We live in an age where the use of Advanced Persistent Threats (APTs) is on the rise, which, by nature, are often left unidentified for years. The researchers from Lancaster are quite right to point out that the armed forces’ aircraft and warships are built to last, while the software is not. However, all software is effectively under threat as soon as it is deployed, and understanding that is key for every organization – armed forces or otherwise.
The solution is not necessarily to constantly deploy new software to combat the risk – that just leads to a tedious game of cat and mouse. Instead, it is imperative to constantly monitor the network for unusual activity in order to identify suspicious behaviour as quickly as possible. The Navy is no stranger to intelligence – the more information you have, the better position you are in to defend yourself – and it is no different when it comes to cyber security. For all of us, it is a case of when, not if, an attack takes place, but with the right security intelligence measures in place, the risk can be minimized.
Last week Barack Obama and David Cameron announced that the US and UK would implement a rolling program of ‘war game’ cyber attacks on each other, which will be conducted by the FBI, GCHQ and MI5. Targeting critical national infrastructure, a key element of the program will be the sharing of information, with the first test seeing a staged attack on the financial sector later on in the year. During this exercise, the Bank of England and commercial banks in the City of London and Wall Street will be targeted in a bid to ensure adequate security measures are in place.
Following hot on the heels of one of the worst years for data breaches, the US and UK are clearly upping the ante when it comes to enforcing stricter security measures – and rightly so. With the majority of their critical national infrastructure running on connected networks, these industries cannot afford to take any liberties. The last couple of years have shown it really is a case of when, not if, they will be targeted, and by using the most sophisticated techniques, the US and UK crime agencies will, without doubt, be able to expose any existing weaknesses. Businesses will no longer be able to cross their fingers and hope that their ill thought-out or inadequate security strategies will be sufficient.
The sharing of intelligence between MI5, GCHQ and the FBI will be key in this program’s success. While, in the UK, we have seen the Waking Shark exercise and the Bank of England employee ethical hackers to test its infrastructure in recent years, it is only worthwhile if the lessons learned are acted upon and shared with a wider audience.

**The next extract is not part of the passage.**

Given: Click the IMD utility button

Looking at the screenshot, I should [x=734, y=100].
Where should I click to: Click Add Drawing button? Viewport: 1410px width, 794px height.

It doesn’t matter which industry you are in, or which country you live, it’s still us against the bad guys.
The problem that we are still seeing in many industries is that far too many are still failing to take a proactive approach to cyber security. This is simply not good enough at a time when major breaches are hitting our headlines on a daily basis. Businesses need to be constantly prepared for an attack and any of those in this program who aren’t doing this should expect to be exposed. The only way to ensure they have the best possible chance of keeping today’s sophisticated threats out is through 24/7 monitoring of all network activity, which needs to begin now, not as a mere afterthought. Any industry that underestimates the importance of continuous monitoring will ultimately regret that decision – and by then, it may be too late.